TEKS BACAAN

..............................

Selasa, 15 Maret 2022

Kebebasan Berpakaian Bagi Perempuan

Kebebasan dalam berpakaian sudah menjadi hak setiap orang karena termasuk ke dalam kebebasan berekspresi. Contoh, seorang perempuan memilih untuk mengenakan pakaian muslim sebagai ketaatan pada Tuhan dan agamanya atau perempuan yang mengenakan jersey futsal sebagai tanda bahwa dia ingin bermain futsal.

Bangsa yang merdeka berati seluruh warganya baik telah bebas dari segala bentuk penjajahan dan penindasan. Realitanya masih banyak yang membudayakan budaya patriarki sejak zaman penjajahan.

Tetapi ketika kita melihat realitanya yang terjadi, negara Indonesia jauh dari kata merdeka. Jikalau dikatakan merdeka itu adalah bebas berkehidupan dari segala bentuk penindasan, saya rasa belum sepenuhnya benar-benar terwujud. Salah satu di antara banyak hal adalah disebabkan oleh budaya patriarki sejak zaman penjajahan yang masih melekat dan dipertahankan oleh masyarakat Indonesia.

Perempuan masih menjadi sasaran eksploitasi, objek kasus kekerasan seperti pemerkosaan, pelecehan seksual, KDRT, juga kasus inses.

Korban dari stigma ini, lagi-lagi, perempuan. Kaum perempuan yang mengenakan pakaian dengan menunjukkan belahan dada dan paha akan dicap murahan. Menggunakan baju terlalu tertutup diasosiasikan dengan terorisme. Berpakaian girly dianggap salah, tapi berpakaian terlalu boyis dibilang menyalahi kodrat. Salah satu bentuk penindasan terhadap perempuan dimulai dengan mengecam apapun yang perempuan pakai. Kami dibuat takut untuk memilih ekspresi yang kami suka dalam ruang kebebasan kami.

..............................

DATA YANG DIBERIKAN
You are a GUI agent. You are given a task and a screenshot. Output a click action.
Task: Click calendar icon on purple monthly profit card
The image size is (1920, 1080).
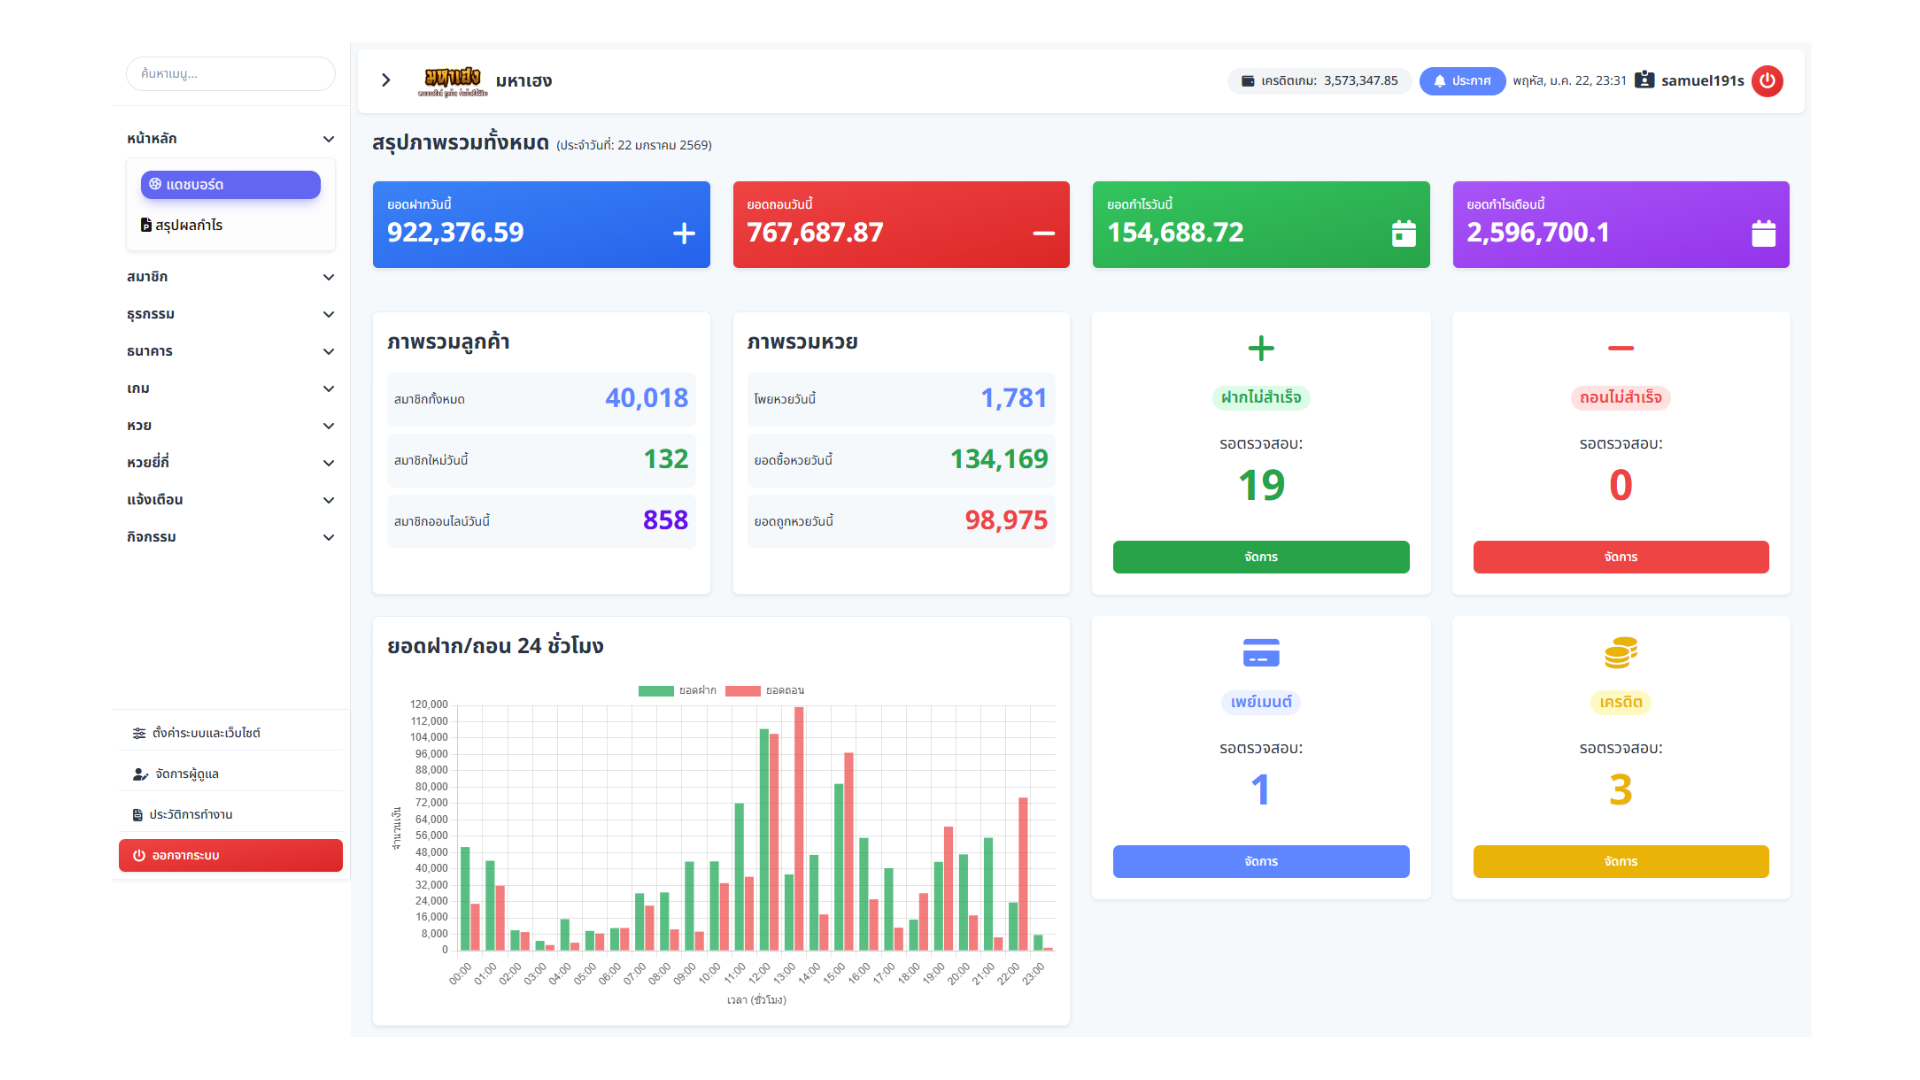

..............................

TUJUAN
Tolong sebutkan semua contoh kasus kekerasan terhadap perempuan yang tercantum dalam teks bacaan.

JAWABAN LATIHAN
Pemerkosaan, pelecehan seksual, KDRT, dan kasus inses.